Exercise details
Lines holding the word "بمناسبة" must be located in the listing below and copied.

Source records
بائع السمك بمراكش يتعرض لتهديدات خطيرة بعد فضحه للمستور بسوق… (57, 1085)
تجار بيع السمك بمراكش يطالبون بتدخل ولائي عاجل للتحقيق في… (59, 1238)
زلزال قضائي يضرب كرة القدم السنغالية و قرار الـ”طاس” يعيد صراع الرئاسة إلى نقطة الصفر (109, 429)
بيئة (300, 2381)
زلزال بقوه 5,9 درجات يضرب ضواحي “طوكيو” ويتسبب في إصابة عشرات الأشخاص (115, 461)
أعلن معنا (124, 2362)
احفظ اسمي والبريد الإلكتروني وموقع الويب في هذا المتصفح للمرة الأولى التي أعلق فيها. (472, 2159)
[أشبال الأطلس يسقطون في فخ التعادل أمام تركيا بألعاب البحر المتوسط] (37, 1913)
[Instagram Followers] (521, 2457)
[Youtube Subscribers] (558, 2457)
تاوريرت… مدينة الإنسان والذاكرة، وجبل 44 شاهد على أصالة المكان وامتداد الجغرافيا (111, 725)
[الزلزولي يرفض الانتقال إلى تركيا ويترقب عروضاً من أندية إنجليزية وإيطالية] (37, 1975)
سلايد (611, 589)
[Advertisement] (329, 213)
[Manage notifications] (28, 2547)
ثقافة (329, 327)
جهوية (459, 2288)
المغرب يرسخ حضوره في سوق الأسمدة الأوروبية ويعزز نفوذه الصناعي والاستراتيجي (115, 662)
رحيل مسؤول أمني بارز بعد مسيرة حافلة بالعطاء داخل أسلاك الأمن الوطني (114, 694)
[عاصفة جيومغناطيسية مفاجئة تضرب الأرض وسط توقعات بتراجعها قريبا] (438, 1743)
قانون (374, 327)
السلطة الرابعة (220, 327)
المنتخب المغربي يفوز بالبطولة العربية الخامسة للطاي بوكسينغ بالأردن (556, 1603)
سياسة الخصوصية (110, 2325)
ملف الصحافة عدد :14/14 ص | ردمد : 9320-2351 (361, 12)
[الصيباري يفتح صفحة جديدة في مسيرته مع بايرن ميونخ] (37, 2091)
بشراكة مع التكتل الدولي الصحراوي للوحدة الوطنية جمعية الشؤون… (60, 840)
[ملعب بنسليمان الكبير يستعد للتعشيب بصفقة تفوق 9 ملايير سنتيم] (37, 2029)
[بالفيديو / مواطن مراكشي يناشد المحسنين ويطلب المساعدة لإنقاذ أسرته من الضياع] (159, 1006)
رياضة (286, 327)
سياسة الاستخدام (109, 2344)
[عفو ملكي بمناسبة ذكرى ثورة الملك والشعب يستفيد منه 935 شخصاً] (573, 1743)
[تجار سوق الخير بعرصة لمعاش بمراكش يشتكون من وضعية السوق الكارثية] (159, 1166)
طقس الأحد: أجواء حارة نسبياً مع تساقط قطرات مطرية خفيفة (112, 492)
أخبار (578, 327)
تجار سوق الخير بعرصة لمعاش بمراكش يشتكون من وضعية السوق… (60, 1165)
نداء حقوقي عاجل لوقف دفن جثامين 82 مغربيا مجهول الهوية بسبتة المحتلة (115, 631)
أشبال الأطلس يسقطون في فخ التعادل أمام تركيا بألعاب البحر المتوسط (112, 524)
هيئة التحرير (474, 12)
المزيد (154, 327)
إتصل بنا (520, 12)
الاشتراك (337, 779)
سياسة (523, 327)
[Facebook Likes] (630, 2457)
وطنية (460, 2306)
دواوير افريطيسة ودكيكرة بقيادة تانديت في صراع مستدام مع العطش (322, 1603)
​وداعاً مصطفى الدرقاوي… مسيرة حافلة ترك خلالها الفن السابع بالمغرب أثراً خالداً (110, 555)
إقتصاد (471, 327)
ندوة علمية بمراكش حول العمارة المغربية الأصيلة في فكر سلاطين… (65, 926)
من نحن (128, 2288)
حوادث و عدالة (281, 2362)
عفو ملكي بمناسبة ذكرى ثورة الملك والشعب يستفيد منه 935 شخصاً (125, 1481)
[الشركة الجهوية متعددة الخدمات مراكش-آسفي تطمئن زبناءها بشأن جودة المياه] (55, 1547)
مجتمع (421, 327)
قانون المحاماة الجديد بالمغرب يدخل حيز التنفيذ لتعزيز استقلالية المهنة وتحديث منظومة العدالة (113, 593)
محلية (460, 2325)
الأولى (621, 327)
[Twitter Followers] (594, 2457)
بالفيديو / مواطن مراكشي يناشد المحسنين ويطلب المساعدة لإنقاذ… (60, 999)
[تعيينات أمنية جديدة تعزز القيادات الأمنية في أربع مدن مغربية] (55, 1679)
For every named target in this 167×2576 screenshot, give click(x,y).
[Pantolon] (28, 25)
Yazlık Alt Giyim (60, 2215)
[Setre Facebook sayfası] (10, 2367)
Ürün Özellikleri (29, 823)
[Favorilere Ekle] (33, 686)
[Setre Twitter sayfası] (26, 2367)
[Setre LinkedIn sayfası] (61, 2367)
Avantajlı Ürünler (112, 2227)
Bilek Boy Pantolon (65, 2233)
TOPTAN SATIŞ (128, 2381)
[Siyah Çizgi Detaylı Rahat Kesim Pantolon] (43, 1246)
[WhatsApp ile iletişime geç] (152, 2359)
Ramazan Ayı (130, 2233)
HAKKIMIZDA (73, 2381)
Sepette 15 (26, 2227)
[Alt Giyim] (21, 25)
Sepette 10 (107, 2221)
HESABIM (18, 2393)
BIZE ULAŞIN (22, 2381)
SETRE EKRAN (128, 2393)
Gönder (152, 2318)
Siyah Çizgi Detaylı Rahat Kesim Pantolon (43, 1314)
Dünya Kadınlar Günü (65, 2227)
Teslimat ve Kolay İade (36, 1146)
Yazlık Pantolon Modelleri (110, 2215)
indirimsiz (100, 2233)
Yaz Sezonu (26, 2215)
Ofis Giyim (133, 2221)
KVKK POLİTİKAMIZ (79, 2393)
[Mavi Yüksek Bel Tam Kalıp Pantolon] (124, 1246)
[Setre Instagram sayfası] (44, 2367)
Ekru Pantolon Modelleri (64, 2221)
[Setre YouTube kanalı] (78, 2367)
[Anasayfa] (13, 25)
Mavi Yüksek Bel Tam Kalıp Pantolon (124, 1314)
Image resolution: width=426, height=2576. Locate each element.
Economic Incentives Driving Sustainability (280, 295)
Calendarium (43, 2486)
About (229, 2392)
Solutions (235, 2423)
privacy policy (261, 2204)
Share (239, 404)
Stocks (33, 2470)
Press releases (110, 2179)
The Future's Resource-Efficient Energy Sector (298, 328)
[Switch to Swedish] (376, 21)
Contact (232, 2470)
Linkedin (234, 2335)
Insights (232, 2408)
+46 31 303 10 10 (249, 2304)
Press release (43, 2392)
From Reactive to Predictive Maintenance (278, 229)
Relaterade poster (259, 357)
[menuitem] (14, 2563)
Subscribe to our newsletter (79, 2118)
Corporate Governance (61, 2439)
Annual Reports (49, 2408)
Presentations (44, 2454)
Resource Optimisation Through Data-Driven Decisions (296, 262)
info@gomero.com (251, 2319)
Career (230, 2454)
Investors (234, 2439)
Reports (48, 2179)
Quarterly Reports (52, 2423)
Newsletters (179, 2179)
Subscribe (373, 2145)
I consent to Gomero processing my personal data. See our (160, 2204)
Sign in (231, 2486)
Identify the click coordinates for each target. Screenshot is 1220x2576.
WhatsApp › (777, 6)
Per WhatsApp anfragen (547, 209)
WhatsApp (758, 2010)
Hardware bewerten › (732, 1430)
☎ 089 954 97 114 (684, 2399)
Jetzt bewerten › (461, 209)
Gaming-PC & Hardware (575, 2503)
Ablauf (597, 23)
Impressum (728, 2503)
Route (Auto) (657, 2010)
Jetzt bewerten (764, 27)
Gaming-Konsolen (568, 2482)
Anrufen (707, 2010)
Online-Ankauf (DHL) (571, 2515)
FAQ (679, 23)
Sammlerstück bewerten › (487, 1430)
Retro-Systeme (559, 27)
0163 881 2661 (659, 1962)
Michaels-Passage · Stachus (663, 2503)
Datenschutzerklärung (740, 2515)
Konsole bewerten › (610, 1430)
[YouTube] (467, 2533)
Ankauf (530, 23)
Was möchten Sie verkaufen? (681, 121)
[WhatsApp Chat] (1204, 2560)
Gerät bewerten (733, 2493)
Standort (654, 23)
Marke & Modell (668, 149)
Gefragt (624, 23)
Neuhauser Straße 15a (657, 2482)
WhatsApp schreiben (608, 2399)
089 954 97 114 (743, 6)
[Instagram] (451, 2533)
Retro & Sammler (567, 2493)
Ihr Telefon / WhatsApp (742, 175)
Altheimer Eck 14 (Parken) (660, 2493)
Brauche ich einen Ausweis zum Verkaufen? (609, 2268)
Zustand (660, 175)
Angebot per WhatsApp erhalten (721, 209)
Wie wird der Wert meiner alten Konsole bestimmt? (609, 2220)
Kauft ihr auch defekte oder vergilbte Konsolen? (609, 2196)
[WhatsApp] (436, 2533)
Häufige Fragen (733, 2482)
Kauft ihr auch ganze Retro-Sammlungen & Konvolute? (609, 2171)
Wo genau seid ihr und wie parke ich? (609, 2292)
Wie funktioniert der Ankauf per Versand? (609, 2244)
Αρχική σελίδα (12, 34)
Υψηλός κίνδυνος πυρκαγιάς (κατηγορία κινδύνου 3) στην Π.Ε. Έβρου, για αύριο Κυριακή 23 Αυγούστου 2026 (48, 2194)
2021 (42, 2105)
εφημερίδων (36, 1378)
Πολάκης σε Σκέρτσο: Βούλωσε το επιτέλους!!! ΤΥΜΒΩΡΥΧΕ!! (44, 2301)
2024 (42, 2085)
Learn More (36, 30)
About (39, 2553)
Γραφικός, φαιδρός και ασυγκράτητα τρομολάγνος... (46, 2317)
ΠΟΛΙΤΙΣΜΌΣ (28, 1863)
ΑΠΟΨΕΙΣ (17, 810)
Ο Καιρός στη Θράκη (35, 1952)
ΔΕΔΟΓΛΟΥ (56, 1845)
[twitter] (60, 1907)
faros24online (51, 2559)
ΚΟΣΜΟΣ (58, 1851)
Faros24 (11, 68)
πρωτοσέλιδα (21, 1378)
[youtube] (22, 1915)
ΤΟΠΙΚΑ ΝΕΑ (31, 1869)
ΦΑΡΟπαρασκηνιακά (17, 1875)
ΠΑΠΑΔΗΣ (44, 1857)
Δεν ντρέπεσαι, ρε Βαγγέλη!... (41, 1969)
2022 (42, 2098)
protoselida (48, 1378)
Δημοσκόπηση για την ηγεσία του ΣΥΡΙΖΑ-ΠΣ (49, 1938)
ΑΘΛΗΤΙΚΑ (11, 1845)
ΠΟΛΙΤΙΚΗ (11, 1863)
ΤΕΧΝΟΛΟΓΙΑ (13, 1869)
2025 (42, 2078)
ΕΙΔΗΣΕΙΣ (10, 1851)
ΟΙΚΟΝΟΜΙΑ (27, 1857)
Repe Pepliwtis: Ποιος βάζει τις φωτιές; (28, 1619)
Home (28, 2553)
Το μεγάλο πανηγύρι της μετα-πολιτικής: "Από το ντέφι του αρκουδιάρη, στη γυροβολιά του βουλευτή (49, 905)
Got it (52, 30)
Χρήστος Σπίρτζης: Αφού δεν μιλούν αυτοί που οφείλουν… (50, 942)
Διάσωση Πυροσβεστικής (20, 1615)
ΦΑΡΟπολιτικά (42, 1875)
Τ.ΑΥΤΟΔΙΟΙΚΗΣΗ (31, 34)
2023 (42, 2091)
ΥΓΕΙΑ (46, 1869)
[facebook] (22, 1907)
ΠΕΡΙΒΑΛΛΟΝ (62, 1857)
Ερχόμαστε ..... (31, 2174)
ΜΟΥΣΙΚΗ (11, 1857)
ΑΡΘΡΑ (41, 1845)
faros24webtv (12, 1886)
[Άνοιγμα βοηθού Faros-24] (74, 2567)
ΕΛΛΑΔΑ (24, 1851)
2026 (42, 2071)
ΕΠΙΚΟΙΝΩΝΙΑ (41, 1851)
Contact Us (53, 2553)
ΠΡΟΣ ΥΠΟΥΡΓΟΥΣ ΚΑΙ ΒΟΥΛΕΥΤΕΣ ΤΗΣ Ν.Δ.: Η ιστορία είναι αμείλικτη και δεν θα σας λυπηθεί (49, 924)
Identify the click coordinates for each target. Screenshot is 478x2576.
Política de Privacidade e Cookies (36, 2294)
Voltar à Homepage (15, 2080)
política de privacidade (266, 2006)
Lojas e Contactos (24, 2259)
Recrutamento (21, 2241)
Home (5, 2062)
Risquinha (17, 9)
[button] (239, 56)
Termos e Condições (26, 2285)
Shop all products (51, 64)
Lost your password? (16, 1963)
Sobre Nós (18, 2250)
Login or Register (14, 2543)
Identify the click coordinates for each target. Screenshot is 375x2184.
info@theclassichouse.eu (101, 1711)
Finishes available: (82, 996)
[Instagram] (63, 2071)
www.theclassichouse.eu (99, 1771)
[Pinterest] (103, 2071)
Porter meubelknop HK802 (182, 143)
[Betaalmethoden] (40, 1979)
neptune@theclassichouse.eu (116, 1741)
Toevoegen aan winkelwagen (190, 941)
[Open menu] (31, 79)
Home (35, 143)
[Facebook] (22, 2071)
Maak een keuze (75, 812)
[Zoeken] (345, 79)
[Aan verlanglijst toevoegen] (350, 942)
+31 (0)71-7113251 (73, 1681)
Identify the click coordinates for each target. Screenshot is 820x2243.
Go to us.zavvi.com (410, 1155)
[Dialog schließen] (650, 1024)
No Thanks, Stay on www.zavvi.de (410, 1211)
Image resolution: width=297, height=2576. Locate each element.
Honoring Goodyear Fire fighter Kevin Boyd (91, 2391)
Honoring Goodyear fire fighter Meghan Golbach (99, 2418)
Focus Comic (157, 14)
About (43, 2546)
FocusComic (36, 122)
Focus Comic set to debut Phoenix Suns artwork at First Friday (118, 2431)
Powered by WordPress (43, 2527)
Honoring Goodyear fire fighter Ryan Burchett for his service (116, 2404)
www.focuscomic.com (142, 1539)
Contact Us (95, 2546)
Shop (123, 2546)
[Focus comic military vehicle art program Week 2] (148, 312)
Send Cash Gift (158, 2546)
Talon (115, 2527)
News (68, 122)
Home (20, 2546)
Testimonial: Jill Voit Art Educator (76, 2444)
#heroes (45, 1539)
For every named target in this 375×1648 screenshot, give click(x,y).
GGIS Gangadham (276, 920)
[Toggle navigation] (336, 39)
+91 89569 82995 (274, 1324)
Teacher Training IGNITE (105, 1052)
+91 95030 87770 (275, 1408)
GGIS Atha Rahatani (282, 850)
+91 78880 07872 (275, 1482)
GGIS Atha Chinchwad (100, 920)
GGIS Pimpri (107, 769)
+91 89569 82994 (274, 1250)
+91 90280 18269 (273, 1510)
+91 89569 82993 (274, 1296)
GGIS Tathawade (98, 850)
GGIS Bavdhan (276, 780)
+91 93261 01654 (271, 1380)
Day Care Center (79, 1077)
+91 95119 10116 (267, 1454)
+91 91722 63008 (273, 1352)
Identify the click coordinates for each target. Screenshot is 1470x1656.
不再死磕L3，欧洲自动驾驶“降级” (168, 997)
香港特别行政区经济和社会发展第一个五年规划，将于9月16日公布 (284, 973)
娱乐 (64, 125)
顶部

Reply to the exercise
[عفو ملكي بمناسبة ذكرى ثورة الملك والشعب يستفيد منه 935 شخصاً] (573, 1743)
عفو ملكي بمناسبة ذكرى ثورة الملك والشعب يستفيد منه 935 شخصاً (125, 1481)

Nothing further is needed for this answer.